**Assignment:** The answer is to be an exact copy of the lines below running from the line with "SHOP NEW (60, 1717)" down to the line with "Ghost (231, 2561)", both ends included, and nothing more.
Data for analysis Block Start
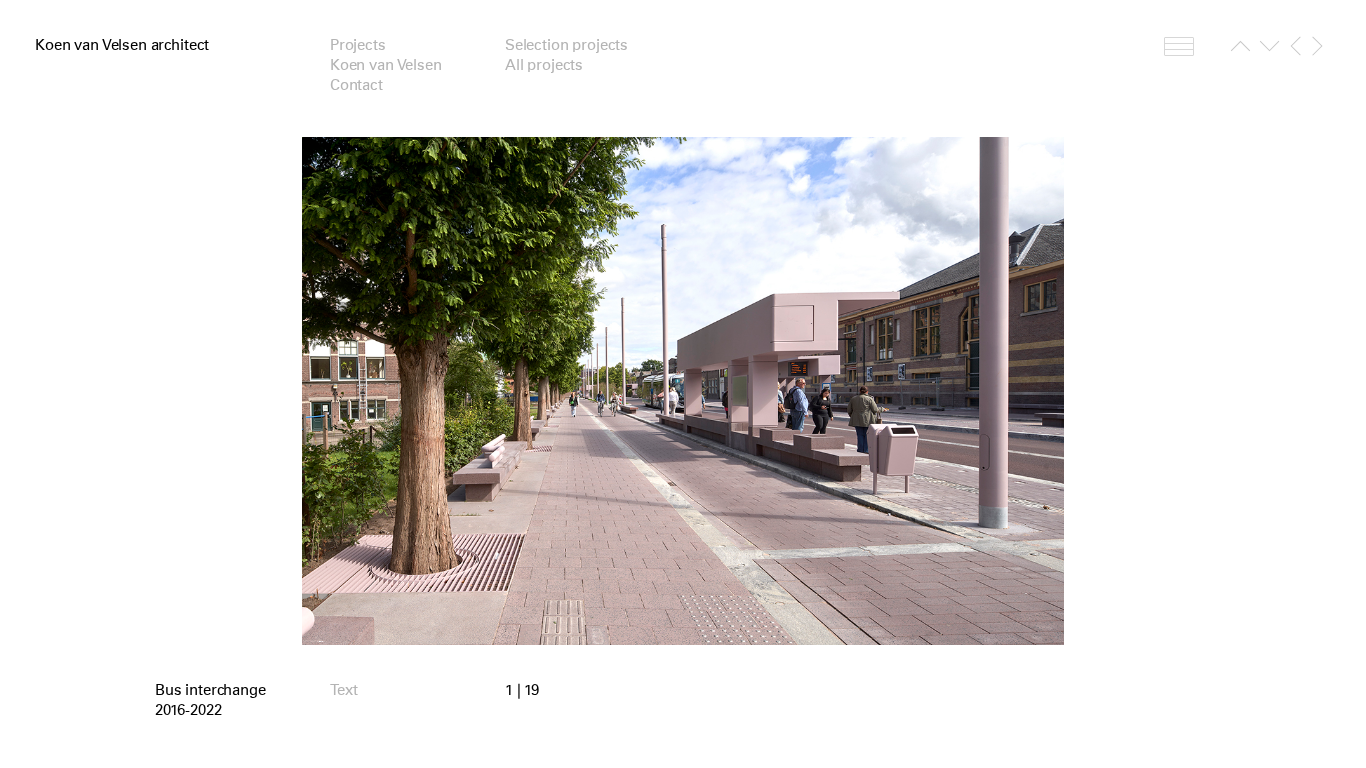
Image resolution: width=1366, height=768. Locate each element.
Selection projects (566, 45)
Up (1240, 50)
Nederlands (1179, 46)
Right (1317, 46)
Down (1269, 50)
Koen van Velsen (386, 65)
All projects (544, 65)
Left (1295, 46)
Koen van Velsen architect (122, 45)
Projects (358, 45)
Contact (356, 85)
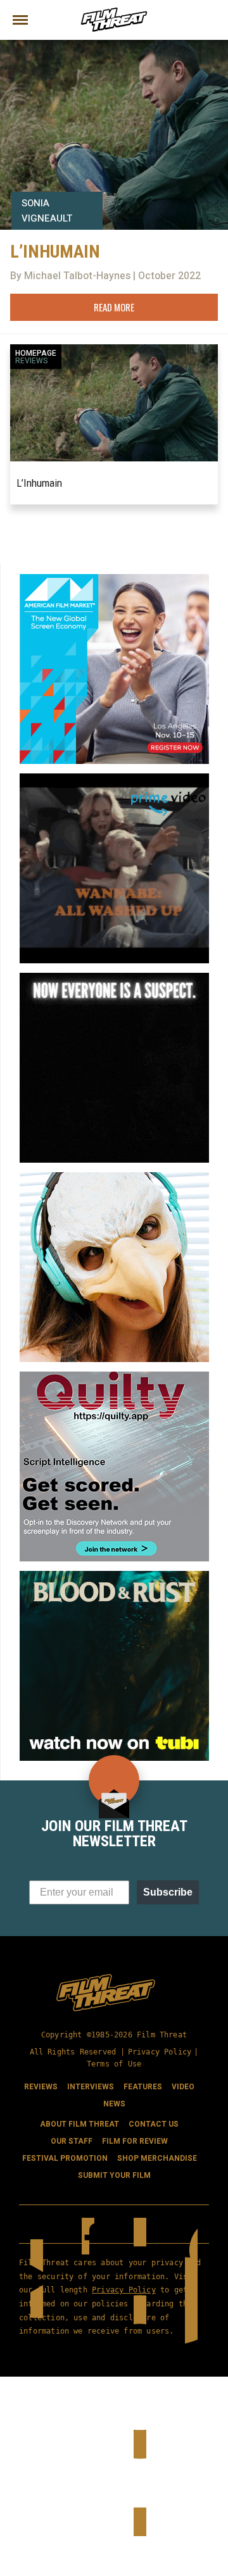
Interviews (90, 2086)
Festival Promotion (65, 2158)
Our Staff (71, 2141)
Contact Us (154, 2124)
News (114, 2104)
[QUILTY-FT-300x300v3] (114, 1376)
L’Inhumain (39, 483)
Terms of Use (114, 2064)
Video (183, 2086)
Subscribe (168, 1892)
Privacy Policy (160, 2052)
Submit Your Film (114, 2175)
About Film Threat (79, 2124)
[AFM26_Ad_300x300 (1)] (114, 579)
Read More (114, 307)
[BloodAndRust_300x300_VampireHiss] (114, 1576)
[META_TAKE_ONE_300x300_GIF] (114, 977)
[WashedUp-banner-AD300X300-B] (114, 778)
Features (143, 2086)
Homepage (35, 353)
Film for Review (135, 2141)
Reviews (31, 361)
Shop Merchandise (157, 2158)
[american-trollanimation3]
Data for analysis Block End
Data for analysis Block Start
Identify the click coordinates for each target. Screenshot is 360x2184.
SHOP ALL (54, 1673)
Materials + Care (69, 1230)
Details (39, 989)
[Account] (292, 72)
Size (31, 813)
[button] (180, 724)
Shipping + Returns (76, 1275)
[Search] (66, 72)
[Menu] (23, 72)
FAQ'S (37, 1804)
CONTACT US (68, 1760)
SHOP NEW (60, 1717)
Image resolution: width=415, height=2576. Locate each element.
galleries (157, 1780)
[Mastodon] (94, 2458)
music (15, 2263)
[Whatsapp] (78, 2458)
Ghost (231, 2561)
Data for analysis Block End
Data for analysis Block Start
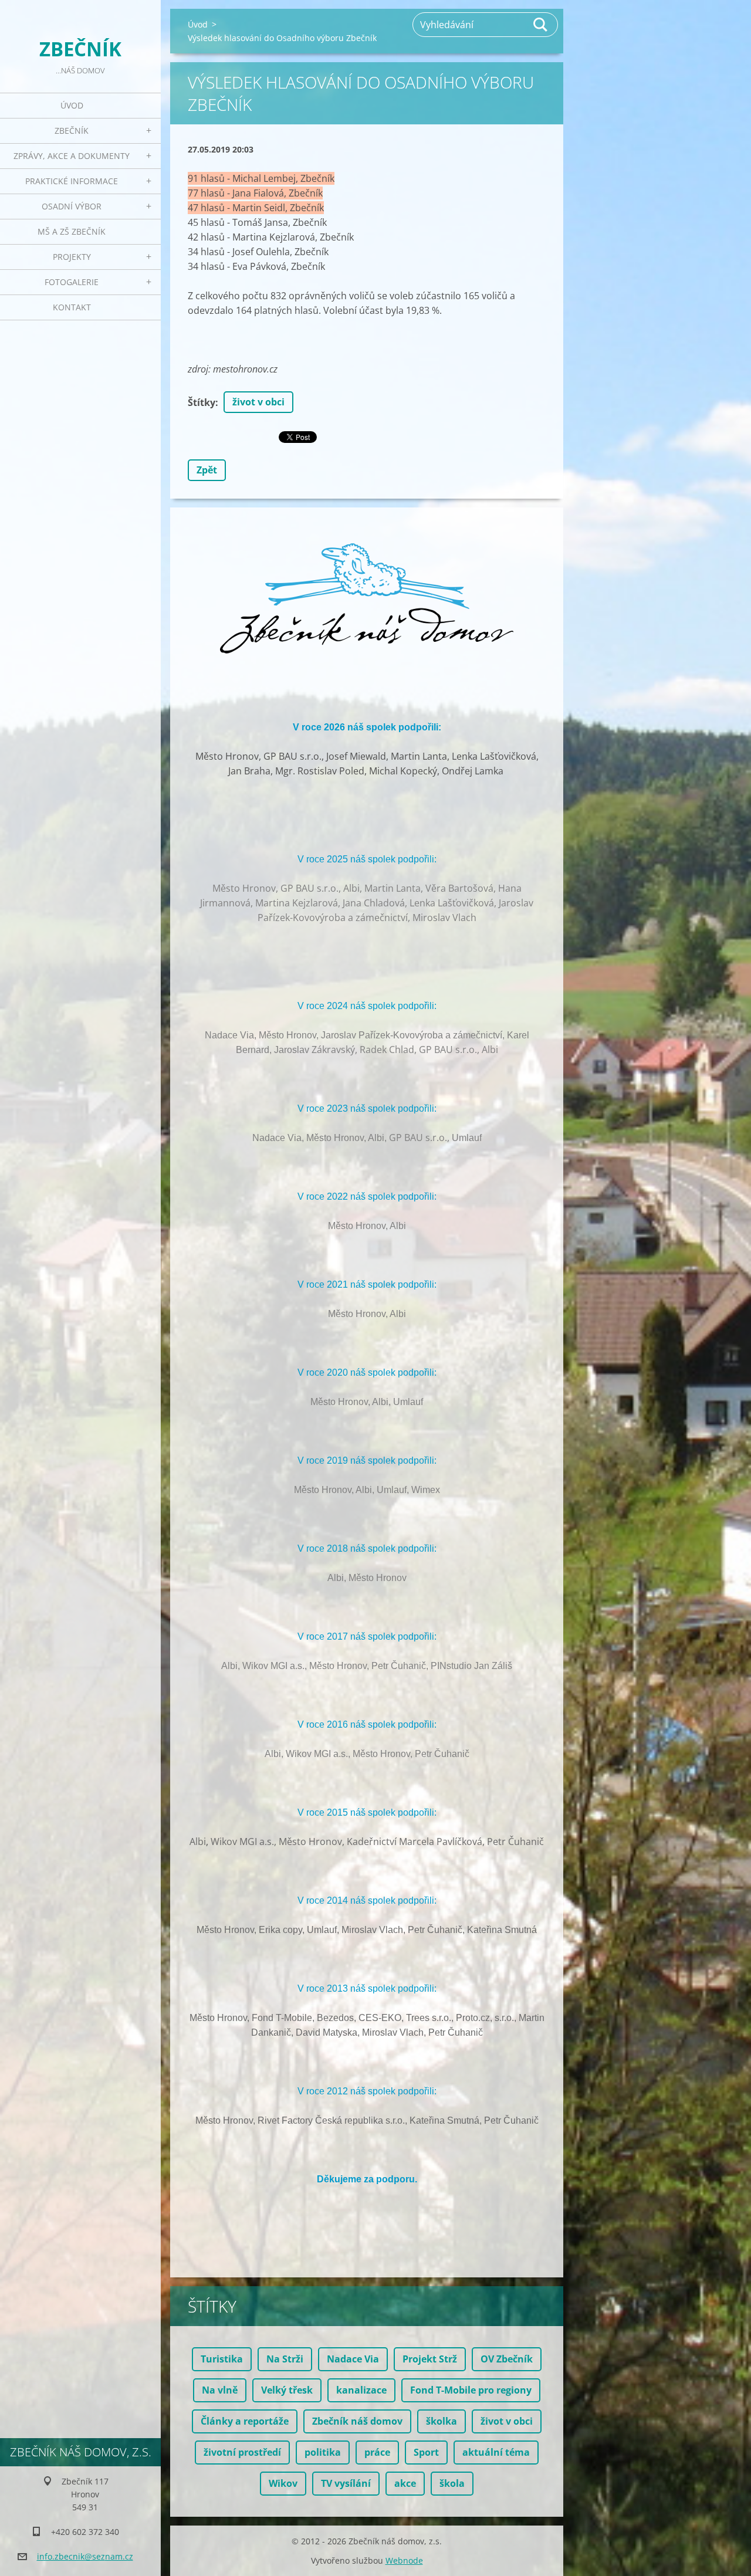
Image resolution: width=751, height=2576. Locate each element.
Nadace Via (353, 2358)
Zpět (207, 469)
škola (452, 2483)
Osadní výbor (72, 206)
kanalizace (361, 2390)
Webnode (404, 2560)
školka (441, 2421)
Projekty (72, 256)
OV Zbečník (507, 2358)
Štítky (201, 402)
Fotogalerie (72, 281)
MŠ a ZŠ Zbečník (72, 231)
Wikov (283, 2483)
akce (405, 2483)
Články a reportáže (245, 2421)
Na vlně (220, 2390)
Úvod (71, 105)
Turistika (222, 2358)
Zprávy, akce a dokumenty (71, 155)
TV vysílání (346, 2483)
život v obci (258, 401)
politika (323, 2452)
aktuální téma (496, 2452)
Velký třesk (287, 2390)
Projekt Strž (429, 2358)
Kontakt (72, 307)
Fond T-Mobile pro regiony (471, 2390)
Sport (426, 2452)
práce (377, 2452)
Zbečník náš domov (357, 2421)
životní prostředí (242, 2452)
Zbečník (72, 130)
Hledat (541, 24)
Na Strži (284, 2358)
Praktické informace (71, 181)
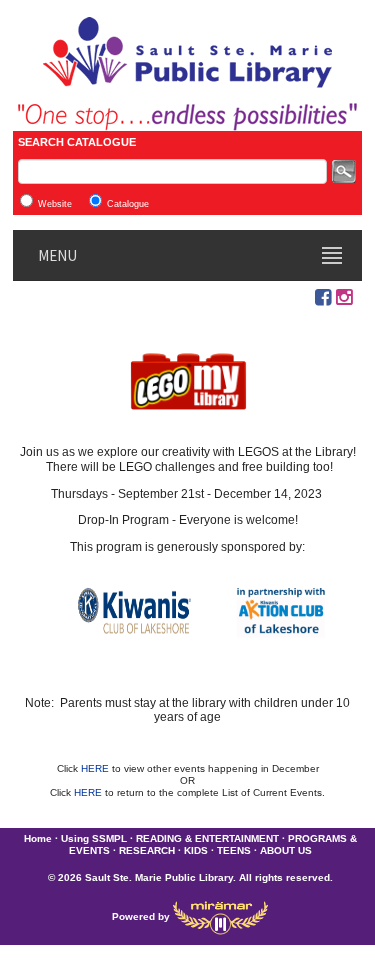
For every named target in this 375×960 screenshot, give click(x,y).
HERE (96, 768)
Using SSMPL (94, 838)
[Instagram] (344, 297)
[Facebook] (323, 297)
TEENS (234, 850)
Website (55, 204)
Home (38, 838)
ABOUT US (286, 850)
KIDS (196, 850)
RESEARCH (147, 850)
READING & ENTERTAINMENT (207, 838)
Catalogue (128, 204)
Data for analysis Block End
**Finished task:**
SHOP NEW (60, 1717)
Image resolution: width=415, height=2576. Locate each element.
galleries (157, 1780)
[Mastodon] (94, 2458)
music (15, 2263)
[Whatsapp] (78, 2458)
Ghost (231, 2561)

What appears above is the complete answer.